André Rotzer steht der «Kommission der Institutionen» vor. Er berichtet unter anderem über den Abschluss von Leistungsvereinbarungen mit dem Kanton, Strukturanpassungen der GG , Organigramm des Heilpädagogischen Zentrums und der Schule an der Linth, Begleitung einer Kindergartenklasse in Netstal (ein Pilotprojekt des Kantons), Stellungnahmen und Vernehmlassungen.
Nicola Suter berichtet über das Heilpädagogische Zentrum Glarnerland. Damit über Leseabende, Tag der offenen Türe, Kooperationskindergarten und Brücken, die zwischen den Schulen zu bauen sind.
Heinz Zeller leitet die Schule an der Linth, er ist Mitglied der Geschäftsleitung. Er hebt die Vielseitigkeit der Schule und die wechselnden Projekte bewusst hervor. Die Schule, so sein Fazit ist deutlich mehr als Mathematik und Deutsch, es ist das Vermitteln vieler Kulturen und Alltage.
Reto Frey, Geschäftsführer GG und Vorsitzender der Geschäftsleitung freut sich spürbar, dass man für zukünftige Herausforderungen wirklich fit sei. Er berichtet über spannenden, mannigfaltige Aufgaben, über Geplantes für die weitere Zukunft. Man spürt diesen frischen Wind, die Begeisterung und das sorgsame Planen.
Sehr viel Raum nehmen Abrechnungen und damit Zahlen ein. Das betrifft die Erfolgsrechnung, das Heilpädagogische Zentrum Glarnerland (HPZ), die Schule an der Linth, die Dr. Rudolf Schuler-Stiftung, den Ursula Schmid-Fonds, den Nina0 Stüssi-Fonds, Legaten-Fonds, Magdalena Wichser-Fonds, Haltli-Fonds, und Fonds für Menschen mit einer Behinderung.

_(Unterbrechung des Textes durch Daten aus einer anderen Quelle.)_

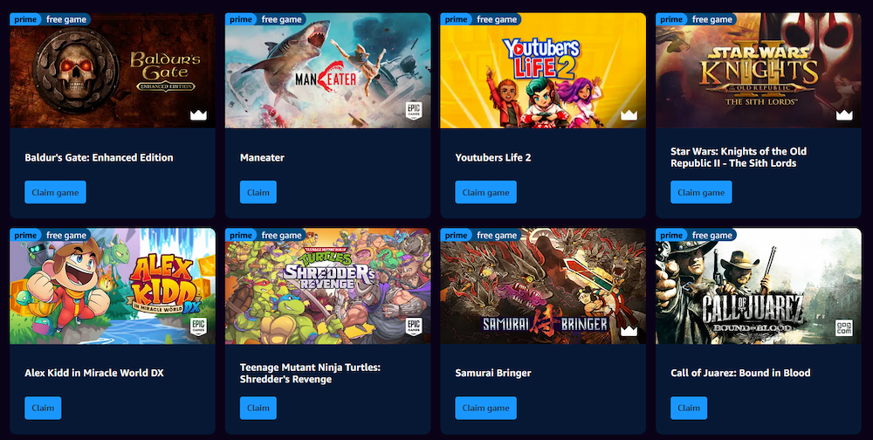Claim game for Youtubers Life 2
873x440 pixels.
click(x=485, y=192)
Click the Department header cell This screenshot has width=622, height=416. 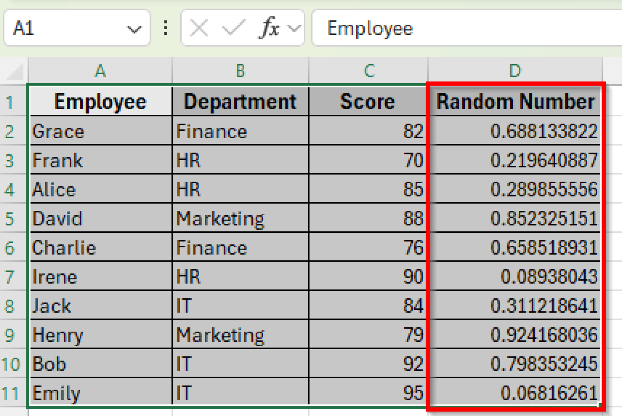tap(240, 102)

Beeindruckende Zahlen und Fakten bilden den Abschluss. 190 Personen beschäftigt die GG zusammen mit dem HPZ und der Schule an der Linth. 360 Personen und Organisationen haben eine Mitgliedschaft bei der GG. Beinahe 80 Schülerinnen und Schüler werden begleitet und ausgebildet, ab KG bis zum Schulabschluss. Das HPZ bietet in drei Wohngruppen 17 Plätze an. 27 Tages-Schulkinder nehmen am Unterricht der Schue an der Linth teil. Die Schule an der Linth bietet 45 Ausbildungsplätze an.